Teun van de Keuken is fanatiek loper en zo blijft hij zichzelf uitdagen
Programmamaker Teun van de Keuken experimenteert met verschillende levensstijlen.
© Dirk-jan van dijk

De programmamaker experimenteert al lopend met verschillende levensstijlen.

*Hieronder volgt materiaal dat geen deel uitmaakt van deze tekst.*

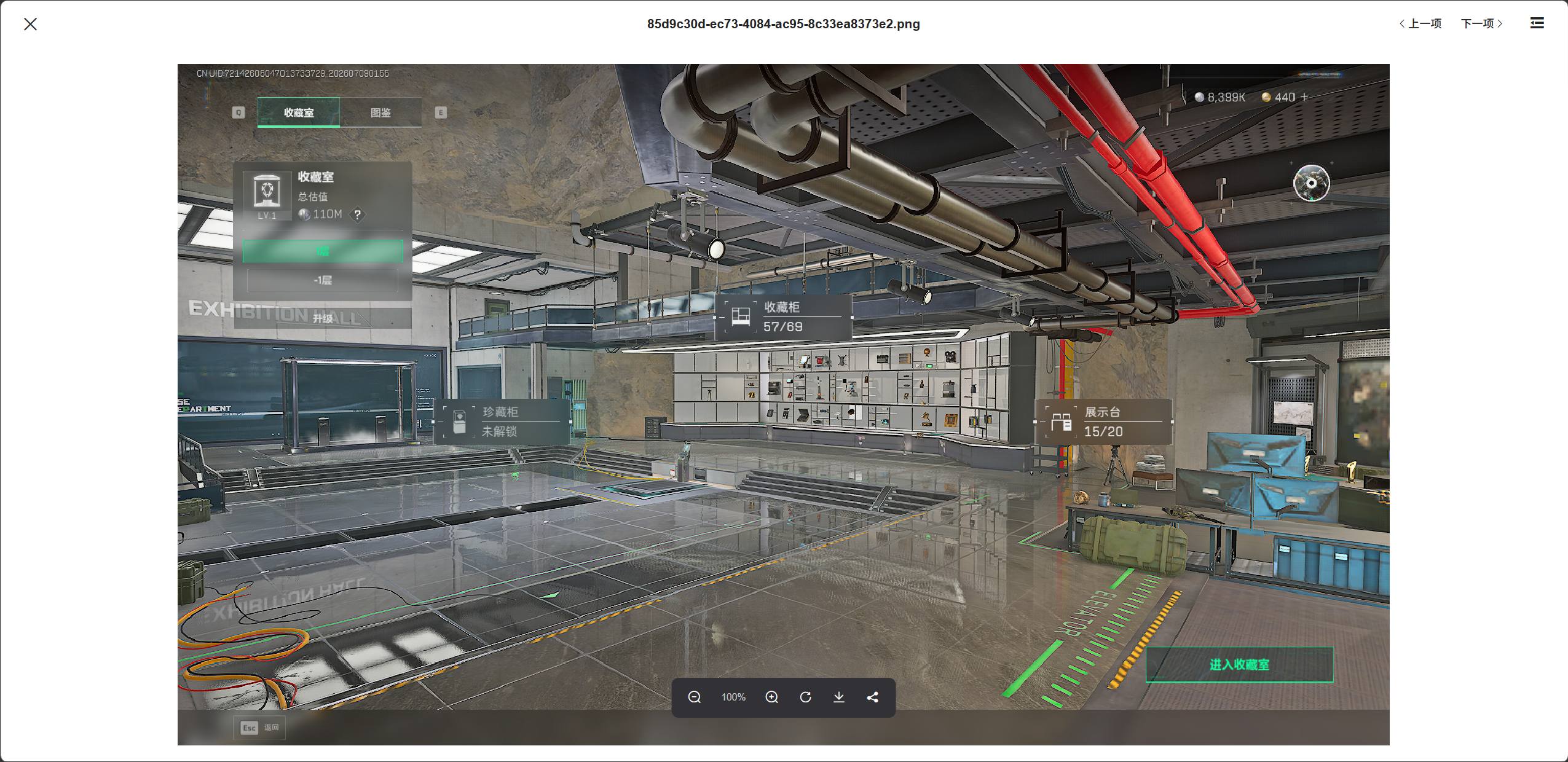Screen dimensions: 1568x762
Task: Go to next item 下一项
Action: tap(1482, 23)
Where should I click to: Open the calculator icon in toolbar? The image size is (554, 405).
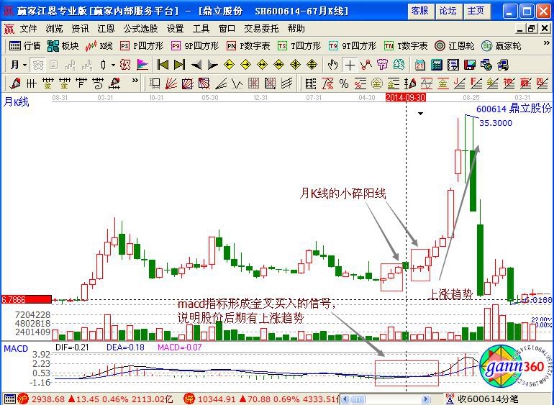tap(436, 65)
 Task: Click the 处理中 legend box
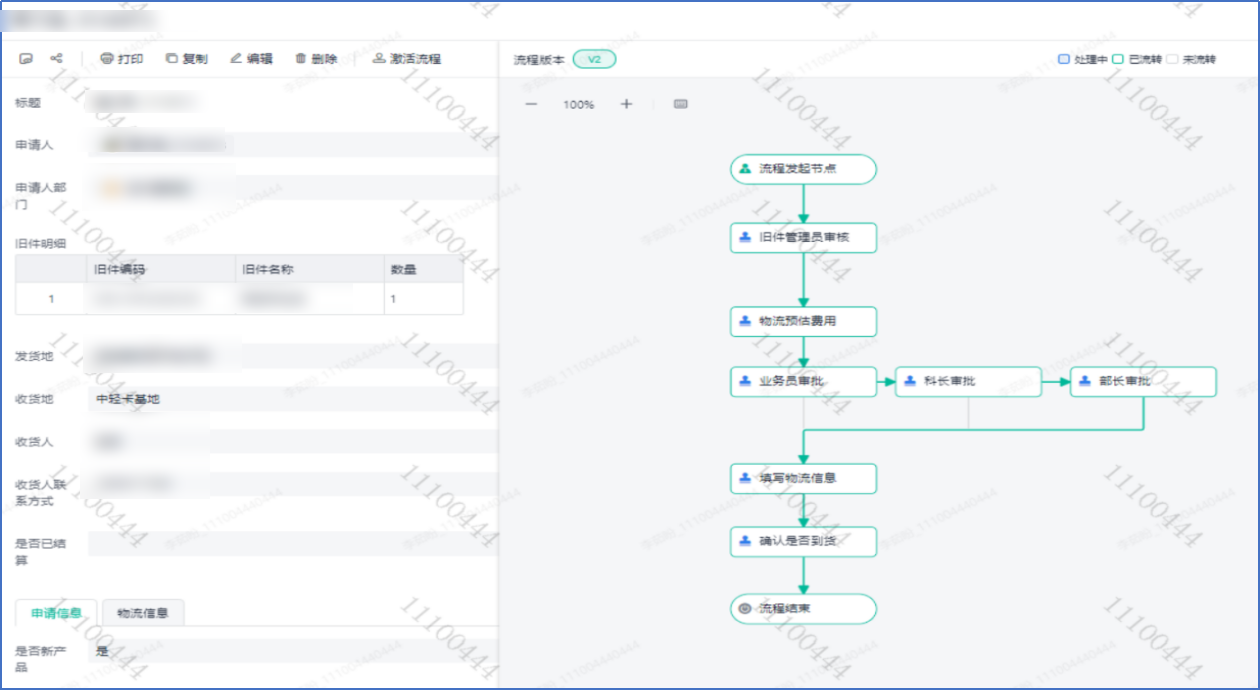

‘Dit jaar ben ik begonnen met een project waarbij ik mezelf telkens een maand lang een levensstijl aanmeet met een bijbehorend dieet, onderbroken door een pauze van twee weken en onder begeleiding van specialisten van Fysiomed. Ik vroeg me af wat het met me zou doen, lichamelijk en geestelijk. Houd ik het vol? Word ik chagrijnig? Krijg ik honger? Ik ben begonnen met een koolhydraatarm ketodieet, waarvan ik redelijk lusteloos werd. In de tweede maand ben ik een sportdieet gaan volgen. Dat betekende zes keer in de week sporten, waaronder twee keer hardlopen. Ik heb het vaker in mijn leven gedaan, maar lange tijd bleef het beperkt tot fasen. Sinds een jaar of drie doe ik het met enige regelmaat.’
Training of vrij
‘Ik ben een fanatiek iemand. Ook wat betreft sporten, al ben ik geen natuurtalent. Als ik in het verleden ging lopen, gebruikte ik de app Couch 25K om de conditie langzaam op te bouwen, maar op de een of andere manier ebde het fanatisme altijd weer weg. Dit keer word ik begeleid door een team met een sportdiëtist, een sportarts, een podotherapeut, noem maar op. Ja, dit keer ga ik het zeker volhouden.’
Stoppen of doorgaan
‘De eerste keer dat ik tijdens mijn sportmaand moest gaan hardlopen, kwam ik thuis van een zware werkdag en regende het keihard. Ik had helemaal geen zin, maar dacht: als ik nu niet ga, wordt dit hele project niks. Ik ben gegaan, in de stromende regen. Toen ik terugkwam, voelde ik me fantastisch. Alle vermoeidheid, de soort die je op je werk ervaart, was verdwenen en er kwam een heerlijk gevoel voor in de plaats.’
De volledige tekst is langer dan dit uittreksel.